> **PASSAGE TO READ**
■ ■ ■
Duke, along with North Carolina State University and the University of North Carolina, is a founding member of RENCI. The state-supported centers are part of a grid that enables large data and media transfer and teleconferencing and are linked to each other and a national grid by a powerful research-computing center based at RENCI headquarters in Chapel Hill. (For more information, see the RENCI website: http://www.renci.org.)

RENCI is what Lombardi calls an “applied think tank.” Like the other RENCI centers, Duke’s will bring together in-house researchers, advanced visualization capabilities and a mission to build multidisciplinary and multi-institutional collaboration. After several months of planning and remodeling, the space officially opened in April and is already playing host to computational groups both local and national.

This month, the big app arrives in the form of a 13-foot by 5-foot, high-definition display wall fed by six high-definition projectors. Multiple users will be able to touch and move rendered objects, shrink and expand and zoom in and out of landscapes and otherwise manipulate images like a gang set loose on a 12.4 million pixel, projected iPhone screen.
■ ■ ■
> **MATERIAL**
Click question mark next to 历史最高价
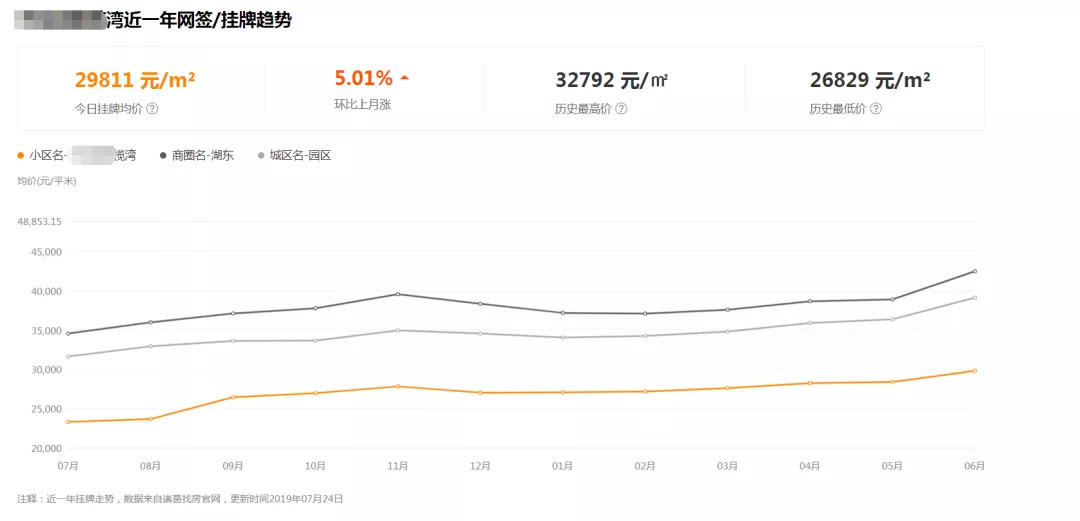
■ ■ ■
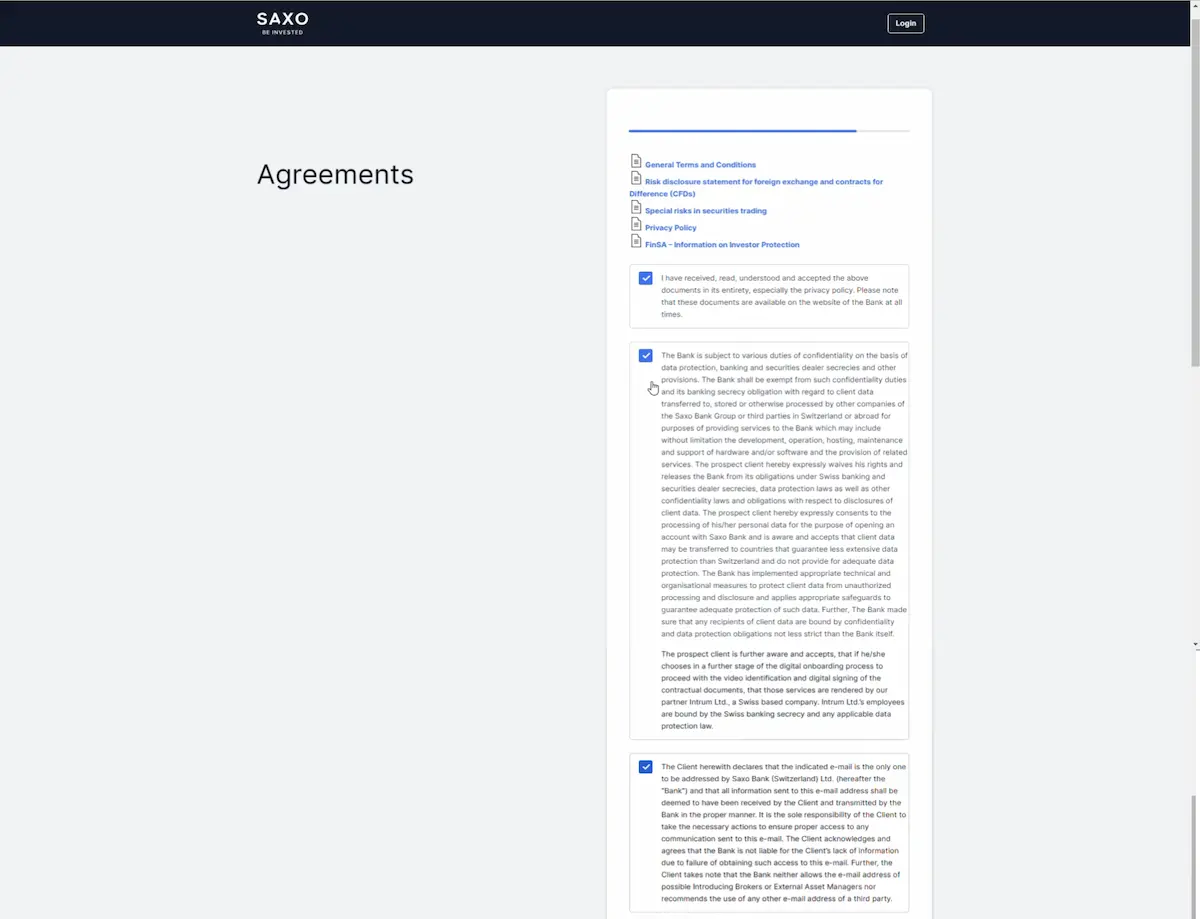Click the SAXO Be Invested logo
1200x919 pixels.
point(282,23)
■ ■ ■
> **WHAT IS REQUIRED**
In two sentences, give a summary of the passage about RENCI and Duke's center.

> **CORRECT RESPONSE**
Duke, North Carolina State University and the University of North Carolina founded RENCI, whose state-supported centers form a grid that is linked to a national grid by a research-computing center at RENCI headquarters in Chapel Hill. Duke's center opened in April to bring together in-house researchers, advanced visualization and multi-institutional collaboration, and this month it gets a 13-foot by 5-foot high-definition display wall where multiple users can touch, move and zoom images.